Consignes —
1/ Reformulez sous forme de liste le paragraphe du texte cité qui commence par « Parce que c'est un vrai HDMI », en conservant ses faits principaux.
2/ D'après le texte cité, quel ordinateur possède Albina67 et sous quel système tourne-t-il ?
3/ Rédigez la suite du texte cité sur le branchement d'un Mac à une télévision, à partir de sa dernière phrase.

#### Texte cité

Parce que c'est un vrai HDMI avec du son, pas ceux qui vendent des accessoires hors de prix et non fonctionnel pour se faire du fric sur le dos des gens. Faut dire c'est le plan révé, puisque les gens pensent que la full hd ne se fais que via hdmi..


----------



## Scalounet (3 Septembre 2010)

Gr3gZZ a dit:


> Combien de fois il va falloir le répéter, le cable VGA coute 15 euros et fait la même chose. 100e un cable hdmi, faut être gogole...



ce n'est pas le câble qui coute 100 euros, mais le système qui permet la connexion du Mac au câble !


----------



## Albina67 (15 Août 2020)

Waxmaster C a dit:


> Salut MacJov,
> Quand tu branches ton mac à la télé, et que tu as un  fond d'écran qui apparaît, est ce que tu as déjà essayé de refermé le Mac ?
> Car il est bien possible que ton mac se connecte bien à l'écran mais en mode écran "étendu", regarde je l'ai déjà développé ici (dans ce post on parle d'écran de moniteur externe, mais pour les écran de télé, c'est la même chose).
> Tiens nous au courant
> Bonne journée


Bonjour, je tente d'acceder au post que vous avez developpé mais ca ne fonctionne pas.


----------



## Albina67 (15 Août 2020)

Bonjour,

Je possède un MacBookair de 2015 sous Sierra.

########
#### Entrées fournies

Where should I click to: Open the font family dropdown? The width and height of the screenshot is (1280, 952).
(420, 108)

########
#### Entrées fournies

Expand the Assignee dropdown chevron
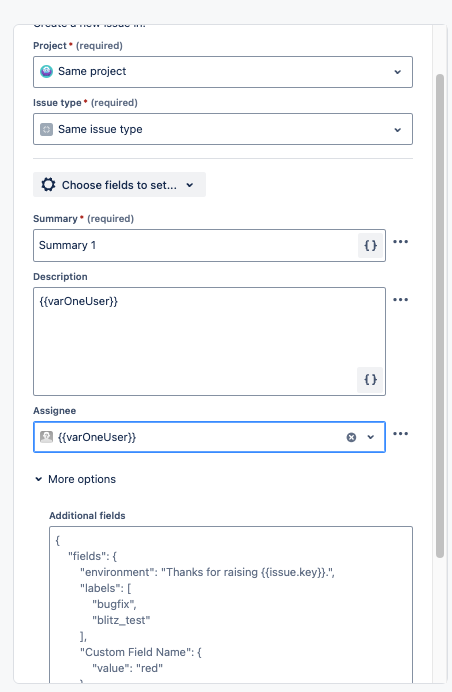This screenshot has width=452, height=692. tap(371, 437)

########

Corrigé —
1/
- C'est un vrai HDMI, qui transmet aussi le son.
- Ce n'est pas comme les vendeurs d'accessoires hors de prix et non fonctionnels qui cherchent à gagner de l'argent sur le dos des gens.
- Pour ces vendeurs, c'est le plan rêvé, car les gens croient que la full HD ne passe que par le HDMI.

2/ Un MacBook Air de 2015 sous Sierra.

3/
Je connecte mon mac sans aucun souci à un de mes teéléviseurs, mais lorsque que je tente de le connecter sur un autre, le celui-ci detecte mon Mac, mais c'est uniquement mon fond d'écran qui apparait. 
Si je lance un film, j'ai le son du film, mais l'image reste sur mon fond d'écran. Idem si j'ouvre une page internet. 
J'ai bien tenté quelques manipulations, mais sans succès. 
Quelqu'un a-t-il rencontré ce problème et peut-on m'aider, s'il vous plait? Marci


----------



## Albina67 (17 Août 2020)

Albina67 a dit:


> Bonjour, je tente d'acceder au post que vous avez developpé mais ca ne fonctionne pas.


Bonjour, 
Effectivement, lorsque je ferme le capot du Mac, ça fonctionne. Et quoi alors je dois obligatoirement le garder fermer ou y a -t-il une possibilité pour changer cela? Je n'ai pas accès a votre lien hélas


----------



## Sly54 (17 Août 2020)

Il faut que tu ailles dans Préférences Système / Ecran et que tu ne choisisses pas "recopie d'écran".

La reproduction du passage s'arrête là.